**Brief 1:**
Copy the rows from the line containing "Task: Sort by the Headline column header" through the line containing "pos(596,455)", including both of those lines.

**Text:**
-- START --

You’ll see that our principles are very closely aligned with the criteria for open research infrastructure that I talked about earlier.

[Slide Thirty-Seven]

Who participates?

  • Libraries — academic, government, professional, public, including consortia
  • Publishers — commercial and not-for-profit; books, journals, multimedia; academic, government, trade; media; associations
  • Service providers/vendors — technology organizations serving libraries, publishers, and the wider information community

[Slide Thirty-Eight]

NISO standards include:

  • ISSN (now an ISO standard)
  • JATS (journal article tagging)
  • MECA (manuscript exchange between systems)
  • Seamless Access (improved remote access to content)
  • CRediT(contributor recognition taxonomy) — in progress

You’re probably familiar with many NISO standards, though you may not know that we developed them! These are a few examples. The ISSN (International Standard Serial Number) for journals was originally a NISO standard but has since been formalized as an ISO (International Organization for Standardization) standard. The others are all still managed and maintained by NISO. CRediT is one of our newest additions, and work to formalize that is still under way. I’ll talk a bit more about that shortly. NISO is also the Committee Manager for the ISO group on identification and description.


[Slide Thirty-Nine]

Why do we need persistent identifiers for researchers?

This is a segue to talking about my former organization, ORCID, which provides persistent identifiers for researchers.

-- END --

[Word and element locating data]
-- START --

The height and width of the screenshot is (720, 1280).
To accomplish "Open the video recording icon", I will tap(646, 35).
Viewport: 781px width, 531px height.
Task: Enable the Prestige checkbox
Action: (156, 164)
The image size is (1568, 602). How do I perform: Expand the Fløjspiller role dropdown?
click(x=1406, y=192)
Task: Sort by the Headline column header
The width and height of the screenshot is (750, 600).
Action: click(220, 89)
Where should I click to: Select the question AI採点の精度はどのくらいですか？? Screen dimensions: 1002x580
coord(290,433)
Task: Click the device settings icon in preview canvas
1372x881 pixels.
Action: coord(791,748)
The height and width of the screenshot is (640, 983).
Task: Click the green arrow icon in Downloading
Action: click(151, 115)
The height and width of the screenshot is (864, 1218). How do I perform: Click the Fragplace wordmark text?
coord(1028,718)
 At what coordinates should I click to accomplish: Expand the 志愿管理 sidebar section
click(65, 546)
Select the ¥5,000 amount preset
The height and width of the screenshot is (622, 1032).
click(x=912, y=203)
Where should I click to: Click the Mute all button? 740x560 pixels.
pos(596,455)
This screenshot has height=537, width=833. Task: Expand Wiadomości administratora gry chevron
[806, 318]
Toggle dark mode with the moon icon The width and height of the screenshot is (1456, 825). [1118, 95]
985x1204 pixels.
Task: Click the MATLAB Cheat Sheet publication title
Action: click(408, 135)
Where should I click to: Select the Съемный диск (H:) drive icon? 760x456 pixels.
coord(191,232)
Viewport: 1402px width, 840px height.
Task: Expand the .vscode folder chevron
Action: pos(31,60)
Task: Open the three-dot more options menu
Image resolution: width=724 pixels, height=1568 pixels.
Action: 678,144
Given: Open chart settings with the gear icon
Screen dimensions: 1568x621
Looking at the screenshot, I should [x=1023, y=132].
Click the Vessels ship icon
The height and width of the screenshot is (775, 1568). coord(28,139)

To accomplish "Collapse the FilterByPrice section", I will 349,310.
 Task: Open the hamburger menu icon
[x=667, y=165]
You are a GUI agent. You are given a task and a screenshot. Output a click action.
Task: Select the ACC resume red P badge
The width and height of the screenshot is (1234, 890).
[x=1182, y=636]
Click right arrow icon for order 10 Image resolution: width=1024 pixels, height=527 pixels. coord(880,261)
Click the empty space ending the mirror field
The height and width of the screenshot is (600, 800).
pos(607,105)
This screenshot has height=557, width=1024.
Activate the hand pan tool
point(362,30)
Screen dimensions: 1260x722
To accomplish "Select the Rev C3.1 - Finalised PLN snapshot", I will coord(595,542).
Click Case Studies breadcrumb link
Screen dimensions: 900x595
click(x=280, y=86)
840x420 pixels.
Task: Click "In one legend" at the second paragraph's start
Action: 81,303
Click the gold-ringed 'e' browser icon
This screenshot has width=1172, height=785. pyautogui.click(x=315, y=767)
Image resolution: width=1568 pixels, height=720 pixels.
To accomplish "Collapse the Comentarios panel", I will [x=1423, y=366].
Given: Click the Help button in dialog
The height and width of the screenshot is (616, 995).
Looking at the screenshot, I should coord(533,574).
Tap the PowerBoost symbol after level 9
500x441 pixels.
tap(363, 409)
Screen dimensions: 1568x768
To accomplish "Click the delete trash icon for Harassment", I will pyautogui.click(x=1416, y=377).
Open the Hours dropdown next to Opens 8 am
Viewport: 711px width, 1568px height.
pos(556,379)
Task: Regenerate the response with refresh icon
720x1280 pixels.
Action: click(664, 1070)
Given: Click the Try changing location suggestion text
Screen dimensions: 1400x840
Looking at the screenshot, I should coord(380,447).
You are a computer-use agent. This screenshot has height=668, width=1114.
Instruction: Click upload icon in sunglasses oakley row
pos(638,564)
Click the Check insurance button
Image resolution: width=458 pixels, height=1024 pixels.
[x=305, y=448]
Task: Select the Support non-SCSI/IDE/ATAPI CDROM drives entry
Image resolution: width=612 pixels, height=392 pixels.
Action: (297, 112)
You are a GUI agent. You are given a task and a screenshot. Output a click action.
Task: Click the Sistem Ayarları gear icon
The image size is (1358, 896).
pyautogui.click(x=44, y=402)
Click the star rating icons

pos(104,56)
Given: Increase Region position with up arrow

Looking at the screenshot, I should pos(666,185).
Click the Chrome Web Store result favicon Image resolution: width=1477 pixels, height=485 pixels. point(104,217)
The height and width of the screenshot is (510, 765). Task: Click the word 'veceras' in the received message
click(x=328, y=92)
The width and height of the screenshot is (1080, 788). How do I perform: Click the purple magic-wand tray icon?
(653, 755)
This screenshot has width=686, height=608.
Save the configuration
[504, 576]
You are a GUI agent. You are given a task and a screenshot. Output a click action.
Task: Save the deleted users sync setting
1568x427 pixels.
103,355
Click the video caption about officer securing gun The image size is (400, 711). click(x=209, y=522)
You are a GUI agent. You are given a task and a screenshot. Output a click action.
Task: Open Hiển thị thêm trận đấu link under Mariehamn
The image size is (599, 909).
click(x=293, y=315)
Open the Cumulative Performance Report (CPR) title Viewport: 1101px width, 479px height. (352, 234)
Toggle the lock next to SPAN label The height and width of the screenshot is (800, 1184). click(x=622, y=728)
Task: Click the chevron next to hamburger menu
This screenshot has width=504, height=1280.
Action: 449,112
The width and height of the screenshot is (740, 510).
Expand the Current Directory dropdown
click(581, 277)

-- END --

**Brief 2:**
In the text on NISO standards, why does the list mark CRediT as "in progress"? Answer in one to three sentences.

**Written response 1:**
Task: Sort by the Headline column header
The width and height of the screenshot is (750, 600).
Action: click(220, 89)
Where should I click to: Select the question AI採点の精度はどのくらいですか？? Screen dimensions: 1002x580
coord(290,433)
Task: Click the device settings icon in preview canvas
1372x881 pixels.
Action: coord(791,748)
The height and width of the screenshot is (640, 983).
Task: Click the green arrow icon in Downloading
Action: click(151, 115)
The height and width of the screenshot is (864, 1218). How do I perform: Click the Fragplace wordmark text?
coord(1028,718)
 At what coordinates should I click to accomplish: Expand the 志愿管理 sidebar section
click(65, 546)
Select the ¥5,000 amount preset
The height and width of the screenshot is (622, 1032).
click(x=912, y=203)
Where should I click to: Click the Mute all button? 740x560 pixels.
pos(596,455)

**Written response 2:**
CRediT is one of NISO's newest additions, and the work to formalize it as a standard is still under way.